This protocol makes it possible to develop vascularized scaffolds using kidneys in a rat model. The kidney is the most suitable organ for scaffolds of differentiated stem cells. This is a highly successful protocol for decellularization of the kidney.
It effectively removes the nuclei with minimal destruction of the ECM ultrastructure. This technique can be applied to transplantation medicine and tissue engineering. Demonstrating the procedure will be Kim Joo Hyoung, an MD/PhD associate professor of plastic surgery from my laboratory.
To begin, place the eight-week-old Sprague Dawley rat on a warming pad, and position a rectal thermometer probe in the rectum to monitor core temperature. After anesthetizing the rat, place it in a supine position, and secure the four limbs to the table with tape. Shave and clean the abdomen with germicidal soap.
Apply 2%Betadine for at least one to two minutes, then wipe it off with a 70%ethanol solution. Repeat this sequence three times. Cover the operative field with a sterile, fenestrated drape.
Make a vertical abdominal incision, and expose the left kidney, ureter, abdominal aorta, and inferior vena cava. Dissect the tissue just before cutting the pedicle. Prepare 50 milliliters of perfusion solution per rat by mixing PBS with approximately 10 units per milliliter heparin.
Mix equal volumes of 8%PFA with PBS to make the 4%PFA solution. Extend the vertical abdominal incision cranially, making sure to draw the scissors away from the organs when cutting to avoid damage. Continue the incision through the rib cage, and then cut through the diaphragm by lifting the sternum.
Retract the loose flap of skin out of the way with an Allis clamp, and free the heart by tearing any connective tissue with the forceps. Open the PBS line, and ensure that it is flowing before placing the needle into the left ventricle. Hold the heart gently with blunt forceps, and use a hemostat to control the needle.

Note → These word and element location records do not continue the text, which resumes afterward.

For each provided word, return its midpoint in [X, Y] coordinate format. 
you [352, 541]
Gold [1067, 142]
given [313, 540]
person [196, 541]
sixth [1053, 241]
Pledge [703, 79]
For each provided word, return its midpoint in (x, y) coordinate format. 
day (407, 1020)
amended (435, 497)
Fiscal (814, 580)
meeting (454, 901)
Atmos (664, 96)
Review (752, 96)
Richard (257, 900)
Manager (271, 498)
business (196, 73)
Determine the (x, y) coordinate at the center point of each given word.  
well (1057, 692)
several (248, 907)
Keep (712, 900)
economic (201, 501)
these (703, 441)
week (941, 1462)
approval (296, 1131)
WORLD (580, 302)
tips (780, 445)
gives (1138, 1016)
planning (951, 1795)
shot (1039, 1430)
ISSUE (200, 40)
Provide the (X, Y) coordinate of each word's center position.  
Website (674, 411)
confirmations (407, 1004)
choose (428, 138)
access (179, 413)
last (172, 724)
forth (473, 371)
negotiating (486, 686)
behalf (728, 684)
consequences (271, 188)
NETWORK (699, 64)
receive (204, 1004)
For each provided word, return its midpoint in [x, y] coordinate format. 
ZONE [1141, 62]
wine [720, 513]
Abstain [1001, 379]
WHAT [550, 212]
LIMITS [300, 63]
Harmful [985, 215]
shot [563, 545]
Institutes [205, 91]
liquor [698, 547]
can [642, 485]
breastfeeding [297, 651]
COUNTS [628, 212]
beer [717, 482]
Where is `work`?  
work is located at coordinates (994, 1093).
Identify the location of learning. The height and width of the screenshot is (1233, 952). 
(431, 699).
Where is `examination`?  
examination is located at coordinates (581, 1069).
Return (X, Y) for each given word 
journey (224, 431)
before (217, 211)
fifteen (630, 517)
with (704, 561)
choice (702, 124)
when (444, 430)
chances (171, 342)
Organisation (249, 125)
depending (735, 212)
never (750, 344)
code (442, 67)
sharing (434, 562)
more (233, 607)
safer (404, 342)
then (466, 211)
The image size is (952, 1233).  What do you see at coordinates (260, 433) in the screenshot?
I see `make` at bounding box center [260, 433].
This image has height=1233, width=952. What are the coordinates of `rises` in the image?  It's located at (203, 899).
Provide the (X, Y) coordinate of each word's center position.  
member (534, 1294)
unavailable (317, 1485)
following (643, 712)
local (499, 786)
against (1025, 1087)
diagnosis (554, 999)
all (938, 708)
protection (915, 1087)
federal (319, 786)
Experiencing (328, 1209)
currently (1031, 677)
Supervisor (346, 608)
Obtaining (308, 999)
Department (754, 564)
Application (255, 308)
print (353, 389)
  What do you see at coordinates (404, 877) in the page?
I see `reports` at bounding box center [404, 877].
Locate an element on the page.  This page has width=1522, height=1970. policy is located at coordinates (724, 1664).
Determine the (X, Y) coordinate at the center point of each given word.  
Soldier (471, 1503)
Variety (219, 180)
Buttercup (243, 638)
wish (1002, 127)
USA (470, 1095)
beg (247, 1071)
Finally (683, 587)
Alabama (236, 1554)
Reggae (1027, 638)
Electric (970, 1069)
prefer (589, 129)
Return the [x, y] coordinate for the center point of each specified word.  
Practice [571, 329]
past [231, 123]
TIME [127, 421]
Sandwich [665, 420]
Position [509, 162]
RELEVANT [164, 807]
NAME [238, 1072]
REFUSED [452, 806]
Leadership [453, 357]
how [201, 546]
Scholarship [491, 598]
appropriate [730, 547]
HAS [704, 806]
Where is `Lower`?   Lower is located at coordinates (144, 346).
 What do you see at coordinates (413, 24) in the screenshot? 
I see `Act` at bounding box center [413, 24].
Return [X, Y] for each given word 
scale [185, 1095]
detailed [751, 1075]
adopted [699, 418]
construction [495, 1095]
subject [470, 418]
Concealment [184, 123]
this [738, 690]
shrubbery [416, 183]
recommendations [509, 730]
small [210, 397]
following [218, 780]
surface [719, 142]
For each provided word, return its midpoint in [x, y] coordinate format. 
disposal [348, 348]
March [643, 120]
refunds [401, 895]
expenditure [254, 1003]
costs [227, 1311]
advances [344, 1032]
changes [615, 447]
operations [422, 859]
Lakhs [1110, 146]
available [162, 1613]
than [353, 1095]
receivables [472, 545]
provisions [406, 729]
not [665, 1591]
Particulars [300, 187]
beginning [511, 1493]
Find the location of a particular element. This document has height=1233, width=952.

The needle should be inserted no more than a quarter inch. While supporting the heart with the needle and hemostat, locate the right atrium, and snip through it with iridectomy scissors. Rest the hemostat on the rat's body, and make sure the needle is still positioned inside the heart.
Continue perfusing PBS for four minutes or longer if there is still blood visible in the kidney and liver. Harvest the left kidney with the abdominal aorta and inferior vena cava. Ligate the ureter, thoracic aorta, superior vena cava, and branches of the abdominal aorta.
Keep the organ hydrated in DPBS in a 10-centimeter Petri dish. Cannulate the abdominal aorta and inferior vena cava with a 23-gauge catheter. To remove residual blood, connect the cannula with a peristaltic pump, and wash the organ with 500 milliliters of DPBS and 16 units per milliliter heparin for 90 minutes at five rpm and 37 degrees Celsius.
To decellularize the kidney, perfuse it with 1%Triton X-100 for three hours and then with 0.75%SDS solution for six hours at a constant pressure of 40 milliliters of mercury. To remove residual SDS, perfuse the sample with 1%penicillin in distilled water for 18 hours and then with sterile DPBS and 16 units per milliliter heparin for 90 minutes. The gross morphology of rat kidneys was dark red.
After decellularization, the kidney became pale and translucent. Residual genomic DNA was quantified in decellularized kidney scaffolds and compared with that in native kidneys, confirming that tissue genomic DNA was almost eliminated after decellularization. From 14 cases, the average DNA contents were 115.05 nanograms per microliter for the control and 1.96 nanograms per microliter for the decellularized scaffold.
In total, 98.3%of DNA was removed. The three-dimensional structure was maintained, and acellular glomeruli were preserved in the cortical parenchyma. When inserting the needle into the left ventricle, it should be inserted no more than a quarter inch.
Any further insertion may come out the other side. We have confidence that this technique will open a new prospect in the field of tissue engineering.